Category Archives: Fandabi Bannocks

Fandabi Bannocks – 2 Months

For those that haven’t read the earlier post, I tried making Tom Langhorne’s guess at the ideal 16th century Highland survival ration, the idea being to test his reasonable claim that they would stay good to eat, unrefrigerated, for months or years.

And a little over two month in, we’re doing some microbiology stuff at work and I have a spare agar plate for growing a broad range of microorganisms, so I’ve taken a swab from both the outside and the inside of one of the bannocks, which have been sitting on a shelf at room temperature, wrapped in baking paper and tied with string.

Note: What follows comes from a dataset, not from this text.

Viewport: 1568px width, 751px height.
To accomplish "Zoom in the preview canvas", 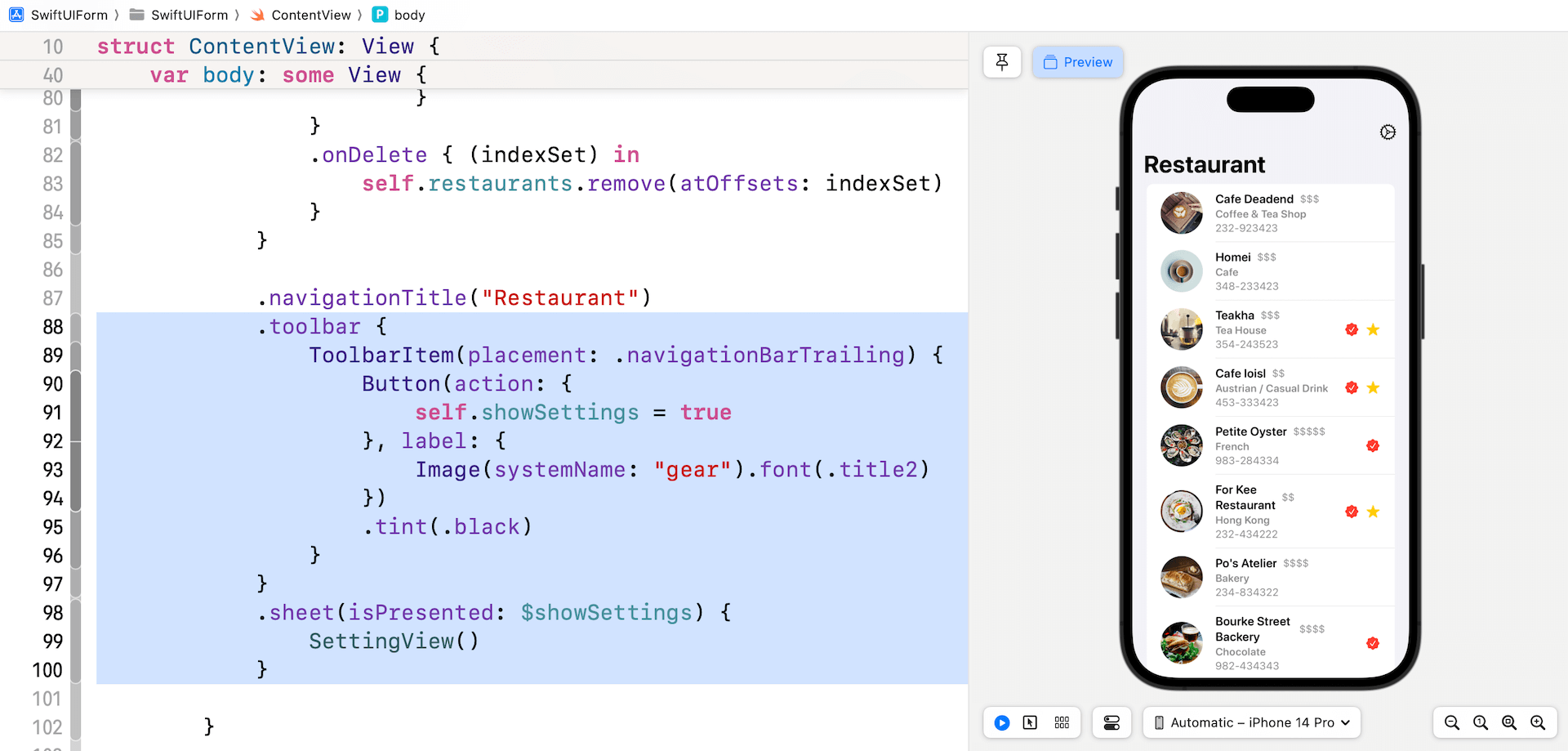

The top half is from the outside of the bannock, the bottom half is from the inside, where I broke a chunk off about the side of a standard 2×4 Lego brick. This has had a week to grow at room temperature. When we take general environmental swabs (light switches, phones, doorhandles and so on) we normally get very obvious results in a few days, but I left this one going longer as there wasn’t much.

The big fuzzy splotch near the bottom is probably some kind of mould, likely the kind of thing you find on bread or cheese that’s starting to go off. The neat little round circles are probably streptococcus or staphylococcus, bacteria commonly found on human skin or in the mouth and throat. They may be there because I contaminated the plate while swabbing it, I didn’t do it in proper lab conditions….or they may have been on the bannock as a result of me handling them two months ago.

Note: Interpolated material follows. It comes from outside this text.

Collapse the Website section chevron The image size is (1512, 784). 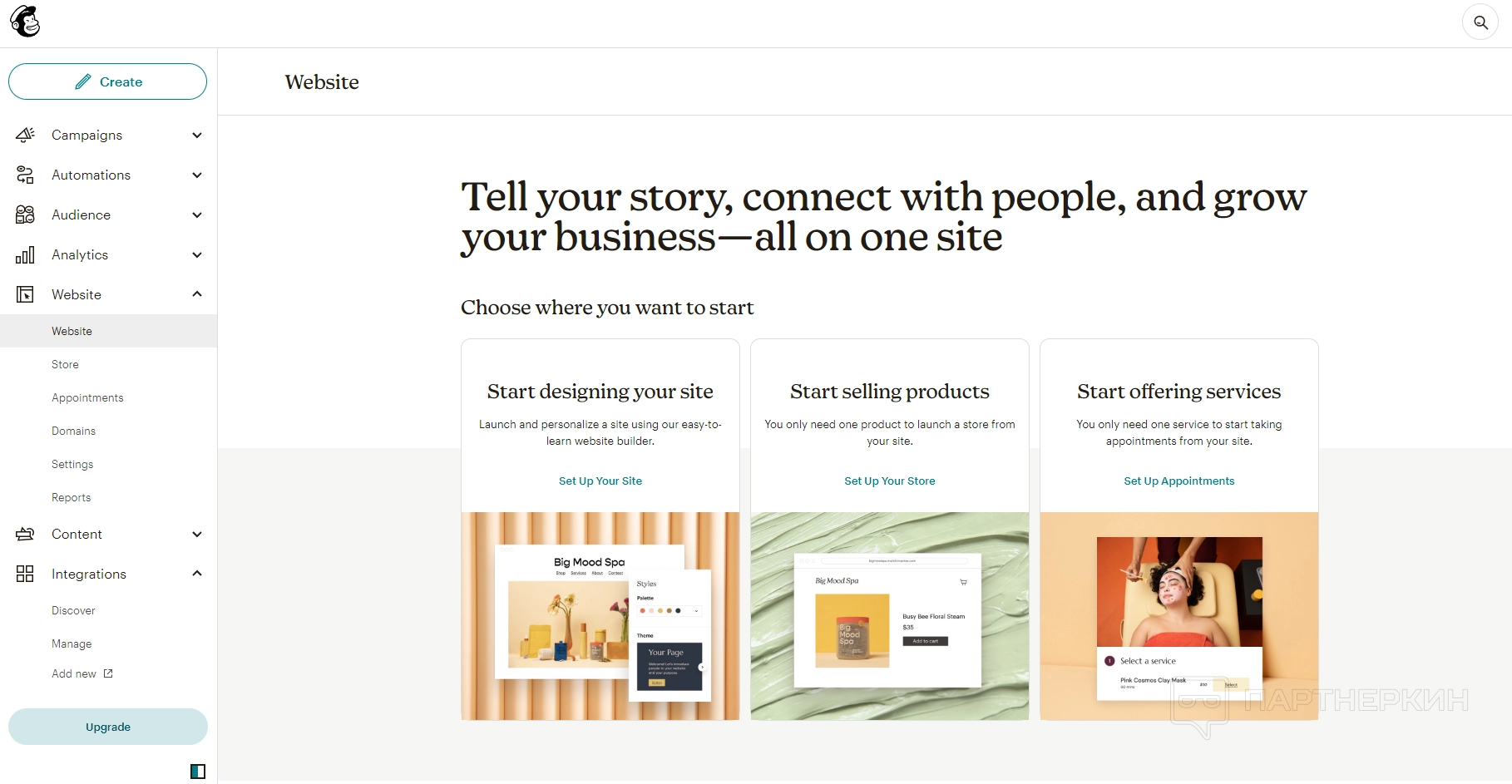pyautogui.click(x=197, y=294)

But long story short, this is a far lower level of microorganisms than I’d expect to see from a similar experiment with, say, a computer keyboard. And people touch those the whole time, then eat a sandwich with their hands, and don’t get food poisoning. So far, so good, as far as edibility goes?

Disclaimer: I’m not a microbiologist. This experiment isn’t set up to look for specific food-poisoning pathogens (in fact it’s designed to avoid growing them for safety reasons), but it should pick up any large growth of generic bacteria, along with the usual collection of spores, moulds and fungus…

Don’t try this at home unless you want to suffer any gastric consequences.

Fandabi Bannocks: How long will Scottish-style survival rations be good to eat?

This is all based around an excellent video by Fandabi Dosi, aka Tom Langhorne, who specialises in actually living the survival techniques and equipment of Scotland in the 16th Century or so. Multiple uses of the plaid (“the great kilt”), starting fires in a notoriously wet country, that sort of thing.

This particular video is about his take on a Highland survival food. He comes up with his own recipe, which as far as I’m aware doesn’t actually exist historically, but it could well have done, or at least a close variant.

So I tried it…and yeah, it pretty much works as advertised. It isn’t, as he points out, going to win any baking awards, but it’s calorifically dense (my sums say about 1,000 calories a biscuit, so three biscuits a day is a reasonable claim), and they’re definitely edible. More than that, they are one of these foods that feel calorie dense when you’re eating them, if I was massively hungry in the hills this would be a very welcome snack. Not as good as firing the stove up and cooking something substantial, but easily enough to fill me up a bit.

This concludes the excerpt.